C’était une première qui n’en était pas une. Le spectacle auquel on a assisté lundi soir à l’Opéra Comique avait déjà été créé en 2019, et ici même la critique s’était enthousiasmée pour L’Inondation coécrite – ils y tiennent – par l’auteur et metteur en scène Joël Pommerat et le compositeur Francesco Filidei.
Personne ne sait plus qui était Evgueni Zamiatine (1884-1937), un Russe comme tant d’autres emballé par la Révolution bolchevique, comme tant d’autres déçu de ses dérives, finalement contraint à l’exil à Paris en 1931. On le cite ici, parce que les co-auteurs de L’Inondation se revendiquent explicitement de la nouvelle éponyme de Zamiatine publiée en 1929. Tchekhov n’est pas loin mais, avec son thème de la maternité impossible, L’Inondation de Zamiatine pourrait aussi être sous-titrée « Docteur Freud chez les Soviets ». Avant d’être portée à la scène, cette Inondation donnera, en 1994, un film franco-russe d’Igor Minaiev où Isabelle Huppert incarne, dans la langue de Pouchkine, le rôle de la Femme.
Le spectacle proposé à l’Opéra Comique jusqu’au 5 mars reprend tous les ingrédients du succès des premières représentations de septembre 2019. D’abord une « histoire » assez banale, prévisible : un couple qui ne peut pas avoir d’enfant recueille une adolescente qui vient de perdre son père. Après un orage, la montée des eaux d’un fleuve non déterminé (très bien suggéré en vidéo) provoque la panique. Tandis que le couple s’est réfugié chez les voisins du dessus, la Jeune Fille dort dans la chambre des enfants. La décrue, l’arrivée du printemps ramènent chacun chez soi. L’Homme et la Jeune Fille sont de plus en plus proches. La Femme délaissée, découvrant qu’elle est enceinte, en devient muette. Se sentant outragée, elle assassine la Jeune Fille et fait disparaître son corps. Après avoir accouché d’une fille, hantée par le souvenir de celle qu’elle a tuée, elle devient folle et succombe à son délire.
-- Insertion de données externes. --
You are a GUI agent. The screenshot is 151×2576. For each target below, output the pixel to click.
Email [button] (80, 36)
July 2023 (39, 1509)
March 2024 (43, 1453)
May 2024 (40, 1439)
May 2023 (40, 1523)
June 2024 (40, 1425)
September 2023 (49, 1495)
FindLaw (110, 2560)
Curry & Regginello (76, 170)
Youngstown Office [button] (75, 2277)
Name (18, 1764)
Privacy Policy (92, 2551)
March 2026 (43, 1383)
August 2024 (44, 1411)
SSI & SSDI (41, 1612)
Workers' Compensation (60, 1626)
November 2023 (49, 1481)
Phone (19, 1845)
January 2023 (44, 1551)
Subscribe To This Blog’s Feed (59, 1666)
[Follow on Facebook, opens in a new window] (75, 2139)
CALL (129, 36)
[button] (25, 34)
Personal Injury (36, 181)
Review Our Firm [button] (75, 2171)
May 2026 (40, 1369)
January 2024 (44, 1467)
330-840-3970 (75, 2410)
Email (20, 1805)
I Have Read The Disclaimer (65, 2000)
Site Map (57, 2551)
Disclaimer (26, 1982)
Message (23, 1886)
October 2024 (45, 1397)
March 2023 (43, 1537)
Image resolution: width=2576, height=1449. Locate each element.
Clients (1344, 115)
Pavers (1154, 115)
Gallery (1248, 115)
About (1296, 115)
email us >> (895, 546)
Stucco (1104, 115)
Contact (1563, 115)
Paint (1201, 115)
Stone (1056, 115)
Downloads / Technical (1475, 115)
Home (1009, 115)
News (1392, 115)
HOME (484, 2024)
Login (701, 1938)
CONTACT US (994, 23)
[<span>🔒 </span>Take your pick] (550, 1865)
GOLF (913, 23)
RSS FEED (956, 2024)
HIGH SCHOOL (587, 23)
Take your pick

Ensuite un décor simple, explicite, signé Éric Soyer : un immeuble années 50 de trois étages en plan de coupe, sans grâce mais sans laideur. Vue directe sur quatre appartements, où se déroulent les différents épisodes, le rez-de-chaussée transformé en aquarium lors de l’inondation. Aucun mystère pour les spectateurs : l’adolescente adoptée par le couple infertile est tuée dès le début sous nos yeux par la Femme. Les deux heures qui suivent, sans pause, consisteront en un flash-back à la gradation savamment organisée, un thriller psychologique poignant.
On tente de se rappeler les impressions éprouvées après les derniers opéras de George Benjamin (notamment Written on skin) ou John Adams (The Flowering Tree). Il faut bien se résoudre à ne pas chercher de référence, à prendre telle quelle cette musique incroyablement subtile, bruitiste (vaisselle cassée, vent dans les voiles, gémissements, battements de cœur, etc.), soutenant, commentant les interventions vocales des personnages jusqu’à la redondance – c’est sans doute la seule critique qu’on puisse émettre. Cette musique formidablement efficace, cinématographique, semble ne se rattacher à aucune école.
Les interprètes sont, pour partie, ceux de la création : Chloé Briot incarne magistralement la Femme, Norma Nahoun chante la Jeune Fille, le contre-ténor Guilhem Terrail est un Narrateur touchant, Enguerrand de Hys un Voisin irrémédiablement heureux. Le baryton Jean-Christophe Lanièce a remplacé Boris Grappe dans le rôle de l’Homme, y mettant plus de douceur, d’humanité que de machisme primaire – une idée de Valérie Nègre qui a repris la mise en scène initiale de Joël Pommerat ?
La performance la plus spectaculaire vient de la fosse, où l’Orchestre de Chambre du Luxembourg a succédé à l’Orchestre Philharmonique de Radio France. Le jeune chef autrichien installé en Sicile, Leonhard Garms, et ses musiciens – en particulier les percussionnistes, installés avec tout leur attirail jusque dans les loges de côté – restituent tous les délices, les subtilités, la pluralité stylistique d’une partition dont on se demande si elle vivrait d’être simplement écoutée. Tant ce qu’on entend semble indissociable de ce qu’on voit.